[Saved entries]
---------------

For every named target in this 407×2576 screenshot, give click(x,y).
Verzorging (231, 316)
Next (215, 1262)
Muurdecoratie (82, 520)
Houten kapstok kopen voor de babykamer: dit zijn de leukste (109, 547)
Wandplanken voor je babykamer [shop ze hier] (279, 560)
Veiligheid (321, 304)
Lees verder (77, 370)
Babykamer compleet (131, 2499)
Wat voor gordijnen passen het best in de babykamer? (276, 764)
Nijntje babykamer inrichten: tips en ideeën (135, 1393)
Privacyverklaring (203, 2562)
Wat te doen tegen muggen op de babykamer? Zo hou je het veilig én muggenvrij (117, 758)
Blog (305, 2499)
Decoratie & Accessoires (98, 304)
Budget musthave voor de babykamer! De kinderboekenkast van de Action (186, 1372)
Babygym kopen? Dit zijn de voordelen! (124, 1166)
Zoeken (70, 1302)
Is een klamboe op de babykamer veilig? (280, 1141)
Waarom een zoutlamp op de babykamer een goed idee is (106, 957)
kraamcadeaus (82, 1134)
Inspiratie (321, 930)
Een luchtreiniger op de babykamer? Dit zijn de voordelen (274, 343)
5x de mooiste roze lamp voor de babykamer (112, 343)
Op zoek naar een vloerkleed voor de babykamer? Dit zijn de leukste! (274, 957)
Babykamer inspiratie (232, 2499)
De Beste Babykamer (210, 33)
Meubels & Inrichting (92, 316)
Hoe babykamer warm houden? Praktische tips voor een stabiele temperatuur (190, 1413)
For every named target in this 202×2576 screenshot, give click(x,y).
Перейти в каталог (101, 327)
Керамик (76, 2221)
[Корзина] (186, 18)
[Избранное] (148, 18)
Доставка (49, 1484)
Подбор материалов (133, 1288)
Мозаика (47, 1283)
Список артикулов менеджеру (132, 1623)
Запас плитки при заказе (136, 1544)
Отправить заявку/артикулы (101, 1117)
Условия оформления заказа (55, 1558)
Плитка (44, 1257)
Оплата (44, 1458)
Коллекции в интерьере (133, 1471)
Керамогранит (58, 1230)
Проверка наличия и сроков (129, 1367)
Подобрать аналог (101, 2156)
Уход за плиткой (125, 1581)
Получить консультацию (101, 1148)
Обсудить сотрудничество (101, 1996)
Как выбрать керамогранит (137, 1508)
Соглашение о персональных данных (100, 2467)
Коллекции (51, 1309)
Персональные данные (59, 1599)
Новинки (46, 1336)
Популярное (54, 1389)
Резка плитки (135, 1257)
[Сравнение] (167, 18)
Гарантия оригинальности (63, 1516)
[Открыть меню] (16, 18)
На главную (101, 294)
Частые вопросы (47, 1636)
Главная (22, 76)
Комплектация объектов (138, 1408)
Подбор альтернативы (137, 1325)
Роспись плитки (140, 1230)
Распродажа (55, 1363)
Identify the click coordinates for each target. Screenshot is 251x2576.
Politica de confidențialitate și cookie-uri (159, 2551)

---------------

Required action: Reproduce exactly the lines from the one with "Подбор альтернативы (137, 1325)" through the last line of the entries, keeping both of those lines and nothing else.

Your solution:
Подбор альтернативы (137, 1325)
Роспись плитки (140, 1230)
Распродажа (55, 1363)
Identify the click coordinates for each target. Screenshot is 251x2576.
Politica de confidențialitate și cookie-uri (159, 2551)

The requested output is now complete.